Task description:
In the material below, find the line with "You are a computer-use agent. The" and the line with "You are a computer-use agent. Image". Output exactly those two lines and all lines between them, leaving out pictures.

Data shown:
▼▼▼

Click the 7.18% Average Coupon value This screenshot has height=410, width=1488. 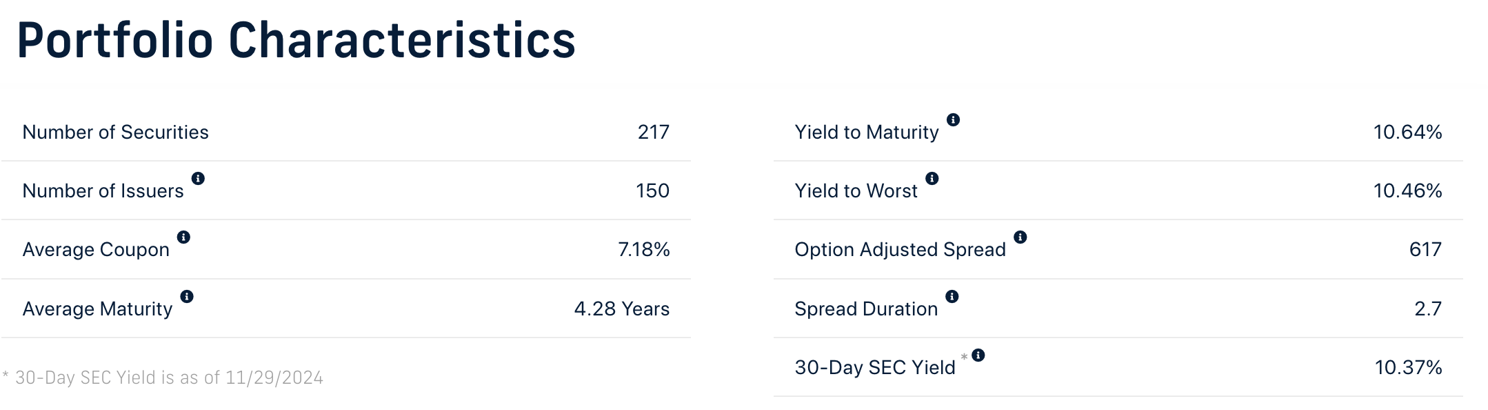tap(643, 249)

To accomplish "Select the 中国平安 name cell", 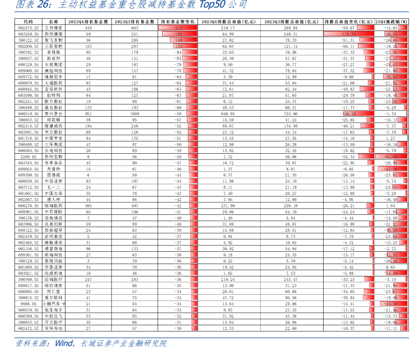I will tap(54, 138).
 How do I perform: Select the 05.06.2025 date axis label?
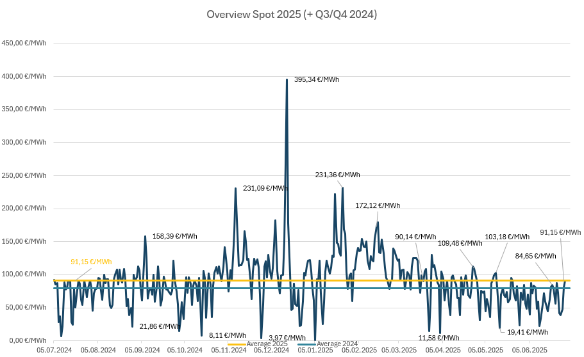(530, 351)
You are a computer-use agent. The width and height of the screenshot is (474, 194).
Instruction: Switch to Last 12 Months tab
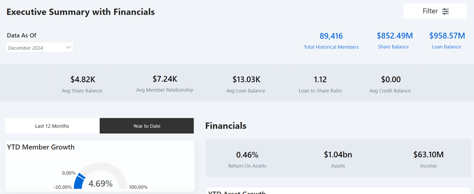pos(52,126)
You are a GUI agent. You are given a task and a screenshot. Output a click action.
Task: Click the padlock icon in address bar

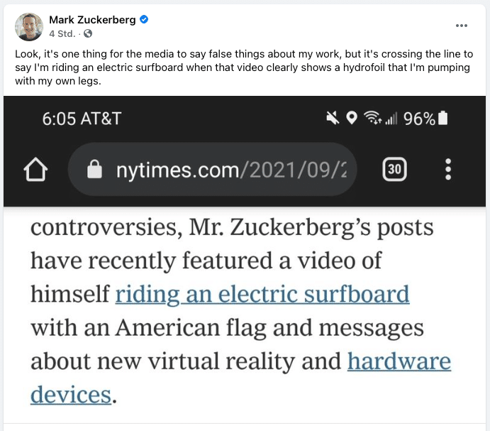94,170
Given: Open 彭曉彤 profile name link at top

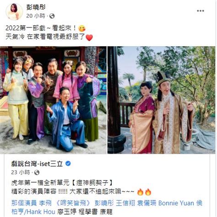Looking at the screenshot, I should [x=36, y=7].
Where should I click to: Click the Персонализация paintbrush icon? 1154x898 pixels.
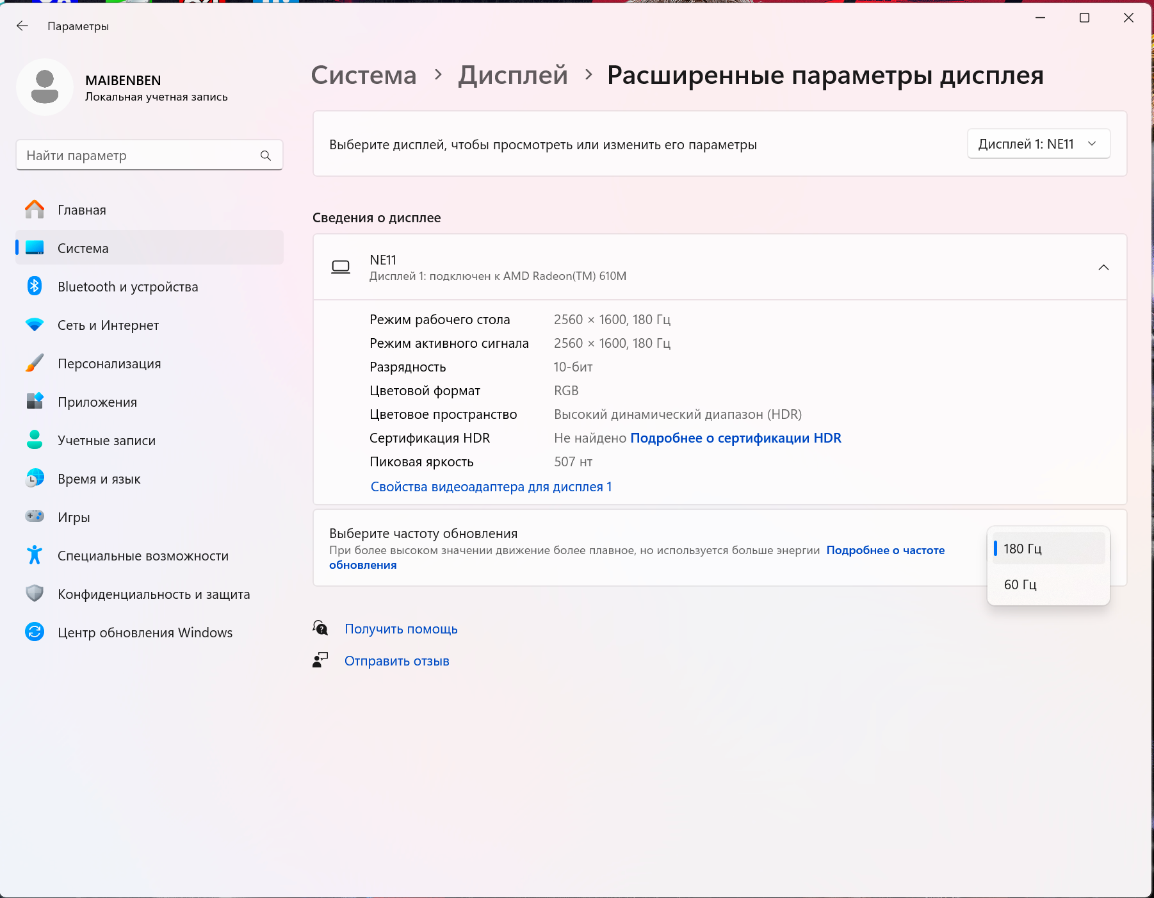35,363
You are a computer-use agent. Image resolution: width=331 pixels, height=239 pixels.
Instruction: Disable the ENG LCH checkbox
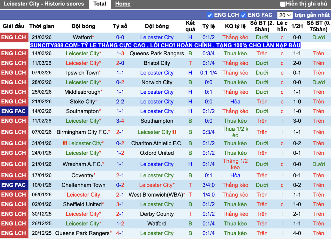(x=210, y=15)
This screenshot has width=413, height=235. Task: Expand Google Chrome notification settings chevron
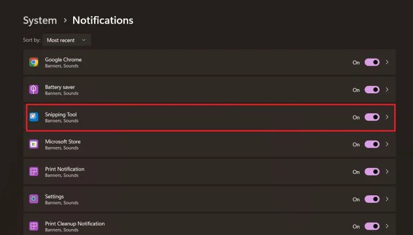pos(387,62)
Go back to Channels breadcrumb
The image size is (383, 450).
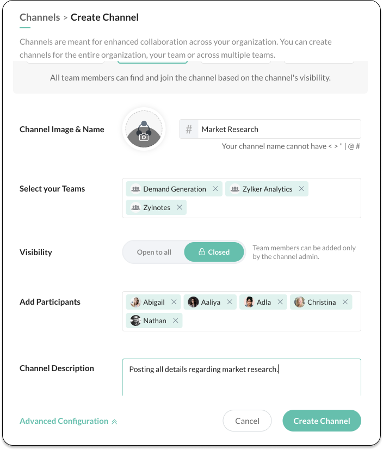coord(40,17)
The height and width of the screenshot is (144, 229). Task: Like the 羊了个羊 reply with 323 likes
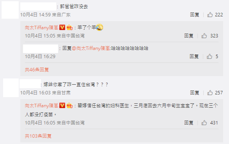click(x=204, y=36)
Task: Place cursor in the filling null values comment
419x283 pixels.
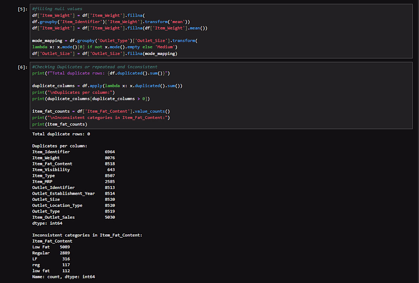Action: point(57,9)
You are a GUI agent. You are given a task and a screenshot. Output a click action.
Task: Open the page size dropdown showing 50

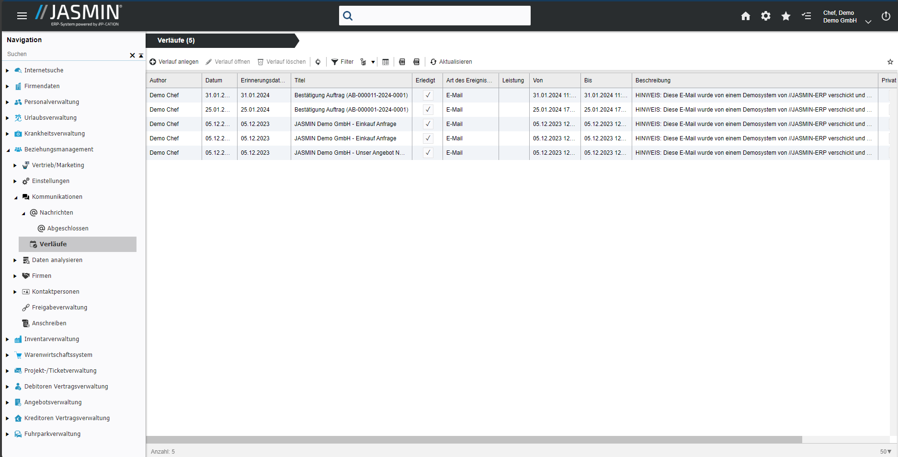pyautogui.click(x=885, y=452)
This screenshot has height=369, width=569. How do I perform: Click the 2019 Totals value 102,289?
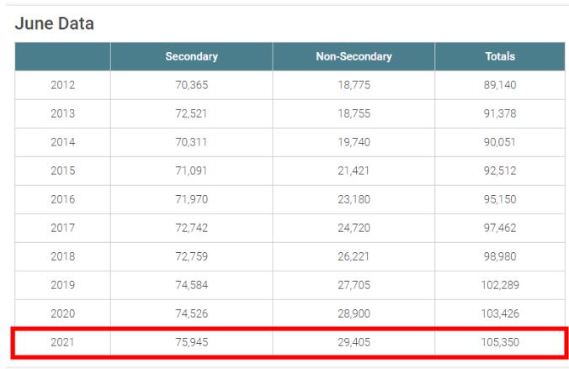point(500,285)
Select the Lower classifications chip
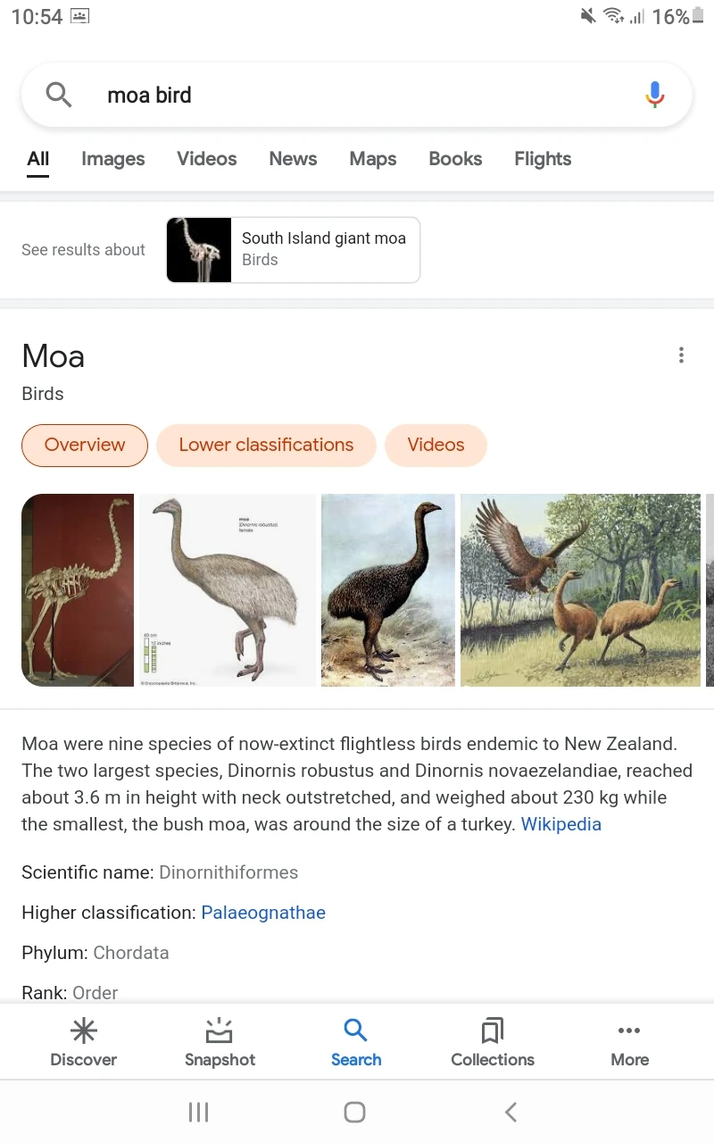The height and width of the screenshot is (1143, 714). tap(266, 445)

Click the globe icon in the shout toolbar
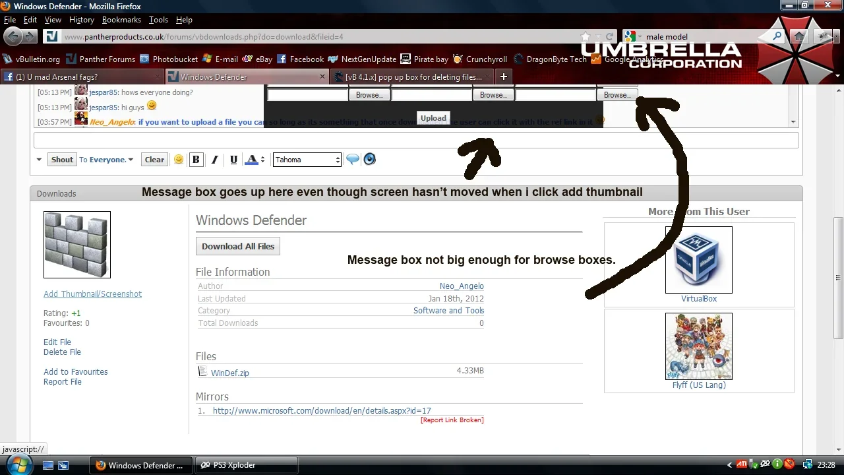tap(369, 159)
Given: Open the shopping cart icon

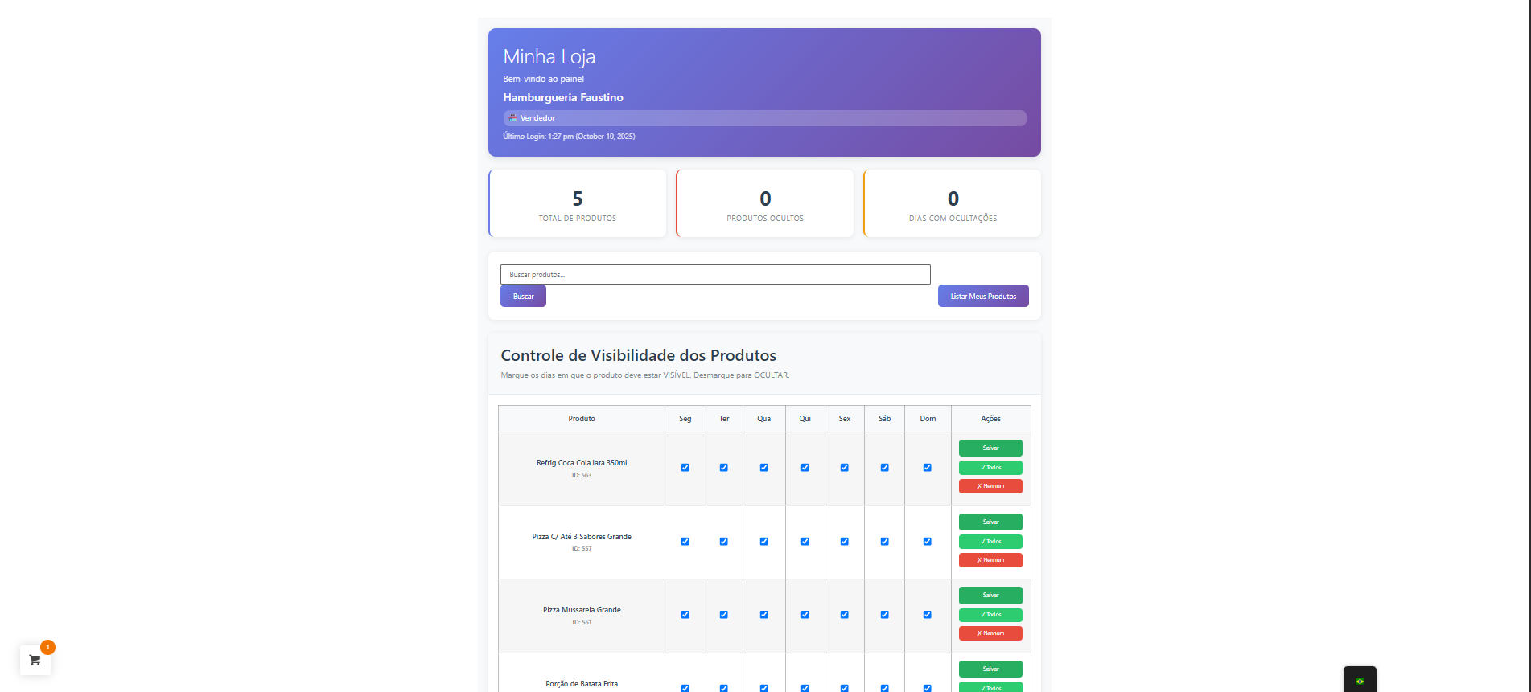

▲▲▲

Written reply:
You are a computer-use agent. The width and height of the screenshot is (474, 194).
Instruction: Switch to Last 12 Months tab
pos(52,126)
You are a GUI agent. You are given a task and a screenshot. Output a click action.
Task: Click the padlock icon in address bar

94,170
Given: Open 彭曉彤 profile name link at top

Looking at the screenshot, I should [x=36, y=7].
Where should I click to: Click the Персонализация paintbrush icon? 1154x898 pixels.
35,363
You are a computer-use agent. Image resolution: width=331 pixels, height=239 pixels.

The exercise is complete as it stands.